Farm Progress

Sometimes at meetings you learn the most from the people sitting around you, not the speaker.

Tom J Bechman 1, Editor, Indiana Prairie Farmer

March 10, 2017

2 Min Read
LET ROOTS DO THE WORK: Farmers employing cover crops often figure out that the cover crop roots are doing the tillage work done by machines in conventional-tillage systems.

Sometimes you learn as much from the people sitting around you at a meeting — or standing around and talking afterward — as you learn from the speaker. Those who do this all the time call it networking.

Don Donovan put that principle into practice recently while he attended a large no-till meeting. He came home with three nuggets of wisdom that he believes are worth sharing with others.

Donovan is a district conservationist with the Natural Resources Conservation Service based in Parke County.  He is a regular contributor to the Salute Soil Health column featured on this website and prepared by the Indiana Conservation Partnership.

3 snippets of wisdom
As Donovan interacted with farmers, researchers and other leaders in soil health from around the world, he took note of several key pieces of wisdom. Here are the top three on his list.

Tongue-in-cheek advice on where no-till works: A long-term no-till farmer said, “No-till will not work in bedrock that you have because of severe erosion, in standing water, or in snow and ice.

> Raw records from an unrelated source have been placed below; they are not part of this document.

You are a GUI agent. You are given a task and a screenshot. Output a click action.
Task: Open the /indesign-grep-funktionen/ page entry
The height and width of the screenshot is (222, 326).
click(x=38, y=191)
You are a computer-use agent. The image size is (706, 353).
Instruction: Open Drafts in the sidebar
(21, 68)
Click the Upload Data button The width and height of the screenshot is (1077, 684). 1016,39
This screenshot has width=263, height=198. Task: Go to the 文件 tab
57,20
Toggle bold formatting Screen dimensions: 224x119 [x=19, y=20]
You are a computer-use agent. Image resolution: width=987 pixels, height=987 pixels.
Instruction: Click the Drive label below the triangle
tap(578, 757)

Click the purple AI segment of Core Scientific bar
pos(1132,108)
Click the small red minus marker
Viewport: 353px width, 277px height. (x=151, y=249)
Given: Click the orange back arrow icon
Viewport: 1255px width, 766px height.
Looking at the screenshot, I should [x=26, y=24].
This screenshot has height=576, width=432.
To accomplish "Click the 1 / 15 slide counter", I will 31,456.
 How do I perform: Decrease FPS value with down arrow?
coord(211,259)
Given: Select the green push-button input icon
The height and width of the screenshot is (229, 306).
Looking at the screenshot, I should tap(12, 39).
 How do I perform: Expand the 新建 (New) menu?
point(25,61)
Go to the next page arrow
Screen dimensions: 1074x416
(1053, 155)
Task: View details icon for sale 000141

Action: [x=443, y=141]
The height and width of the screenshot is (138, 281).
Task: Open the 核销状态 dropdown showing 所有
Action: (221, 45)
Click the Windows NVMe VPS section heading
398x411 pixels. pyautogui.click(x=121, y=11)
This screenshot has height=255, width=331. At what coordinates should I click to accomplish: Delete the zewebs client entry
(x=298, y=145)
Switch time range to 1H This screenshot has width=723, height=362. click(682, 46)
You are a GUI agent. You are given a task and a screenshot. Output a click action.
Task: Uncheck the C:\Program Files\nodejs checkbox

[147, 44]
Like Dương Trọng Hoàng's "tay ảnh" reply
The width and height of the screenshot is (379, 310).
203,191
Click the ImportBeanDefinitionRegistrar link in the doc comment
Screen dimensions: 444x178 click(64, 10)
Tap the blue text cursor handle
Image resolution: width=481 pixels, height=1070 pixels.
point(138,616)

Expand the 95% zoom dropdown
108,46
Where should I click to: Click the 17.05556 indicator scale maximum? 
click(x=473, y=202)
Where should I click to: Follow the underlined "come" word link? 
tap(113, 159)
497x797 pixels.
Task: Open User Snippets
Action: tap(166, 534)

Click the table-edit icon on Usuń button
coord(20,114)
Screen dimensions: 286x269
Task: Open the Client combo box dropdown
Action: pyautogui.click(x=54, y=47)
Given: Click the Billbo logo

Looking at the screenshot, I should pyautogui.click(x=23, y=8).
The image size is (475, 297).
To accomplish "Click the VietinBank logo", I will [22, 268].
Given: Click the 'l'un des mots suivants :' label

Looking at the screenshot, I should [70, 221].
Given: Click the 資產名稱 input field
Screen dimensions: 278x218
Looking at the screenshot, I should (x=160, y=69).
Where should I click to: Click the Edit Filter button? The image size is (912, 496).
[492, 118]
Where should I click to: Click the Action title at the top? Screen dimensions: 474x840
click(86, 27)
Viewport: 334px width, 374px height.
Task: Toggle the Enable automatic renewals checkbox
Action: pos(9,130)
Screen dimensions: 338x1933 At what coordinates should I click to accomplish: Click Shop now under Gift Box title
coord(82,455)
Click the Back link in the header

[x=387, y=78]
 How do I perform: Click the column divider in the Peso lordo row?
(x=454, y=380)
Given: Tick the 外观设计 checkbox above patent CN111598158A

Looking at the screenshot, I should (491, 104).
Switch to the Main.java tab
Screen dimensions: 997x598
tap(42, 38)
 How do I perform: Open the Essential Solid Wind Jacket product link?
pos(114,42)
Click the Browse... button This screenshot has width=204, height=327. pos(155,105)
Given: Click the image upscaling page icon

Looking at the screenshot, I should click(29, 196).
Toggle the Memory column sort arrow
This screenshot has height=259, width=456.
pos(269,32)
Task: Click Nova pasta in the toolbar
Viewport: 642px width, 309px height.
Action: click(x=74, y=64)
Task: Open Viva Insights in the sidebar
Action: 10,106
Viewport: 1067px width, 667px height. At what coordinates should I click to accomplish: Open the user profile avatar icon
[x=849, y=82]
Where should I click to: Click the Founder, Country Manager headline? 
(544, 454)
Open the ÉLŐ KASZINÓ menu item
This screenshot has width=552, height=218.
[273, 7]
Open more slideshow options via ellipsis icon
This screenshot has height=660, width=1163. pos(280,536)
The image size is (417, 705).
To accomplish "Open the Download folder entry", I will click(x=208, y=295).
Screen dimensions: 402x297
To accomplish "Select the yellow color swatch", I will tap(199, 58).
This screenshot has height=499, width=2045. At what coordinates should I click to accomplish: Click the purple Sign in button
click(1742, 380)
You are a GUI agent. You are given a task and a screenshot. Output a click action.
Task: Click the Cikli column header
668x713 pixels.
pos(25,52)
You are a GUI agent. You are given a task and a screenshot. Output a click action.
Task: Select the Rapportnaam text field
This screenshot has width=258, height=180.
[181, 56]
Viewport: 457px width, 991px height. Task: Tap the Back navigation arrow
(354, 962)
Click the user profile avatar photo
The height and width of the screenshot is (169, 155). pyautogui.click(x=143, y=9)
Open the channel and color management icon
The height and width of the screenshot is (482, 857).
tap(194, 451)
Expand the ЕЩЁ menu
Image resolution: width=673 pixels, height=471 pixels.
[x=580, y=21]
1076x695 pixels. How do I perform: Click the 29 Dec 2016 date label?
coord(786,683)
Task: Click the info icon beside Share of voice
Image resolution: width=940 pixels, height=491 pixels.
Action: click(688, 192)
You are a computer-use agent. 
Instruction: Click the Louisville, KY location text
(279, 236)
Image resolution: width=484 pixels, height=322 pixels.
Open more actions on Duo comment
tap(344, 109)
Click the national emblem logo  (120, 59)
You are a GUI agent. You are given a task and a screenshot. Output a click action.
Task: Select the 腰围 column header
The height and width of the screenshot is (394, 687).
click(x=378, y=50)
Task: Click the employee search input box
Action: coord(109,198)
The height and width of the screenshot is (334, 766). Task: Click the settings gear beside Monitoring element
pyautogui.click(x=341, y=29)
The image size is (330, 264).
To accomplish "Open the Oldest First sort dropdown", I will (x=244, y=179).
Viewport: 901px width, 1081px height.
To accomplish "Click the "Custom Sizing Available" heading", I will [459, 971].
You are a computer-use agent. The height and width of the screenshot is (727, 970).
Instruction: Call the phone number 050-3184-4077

Everywhere else, it will work.” 

Wit and humor from another continent: A farmer from South Africa said, “No-till farmers have seen the light; the other ones have felt the heat.” 

Coin a new phrase, bio-tilling: Some argue that a complete conservation cropping system does include its own type of tillage. One farmer said, “Bio-tilling is using cover crop roots to more effectively do what we have tried to do with tillage equipment for centuries.”

Donovan also picks up bits of wisdom and wry humor about conservation tillage from books, he notes. He has read about some interesting concepts, including one from “Plowman’s Folly,” written in 1943. It states that the moldboard plow was totally unnecessary and very detrimental to soil health. That book and its author were decades ahead of their time.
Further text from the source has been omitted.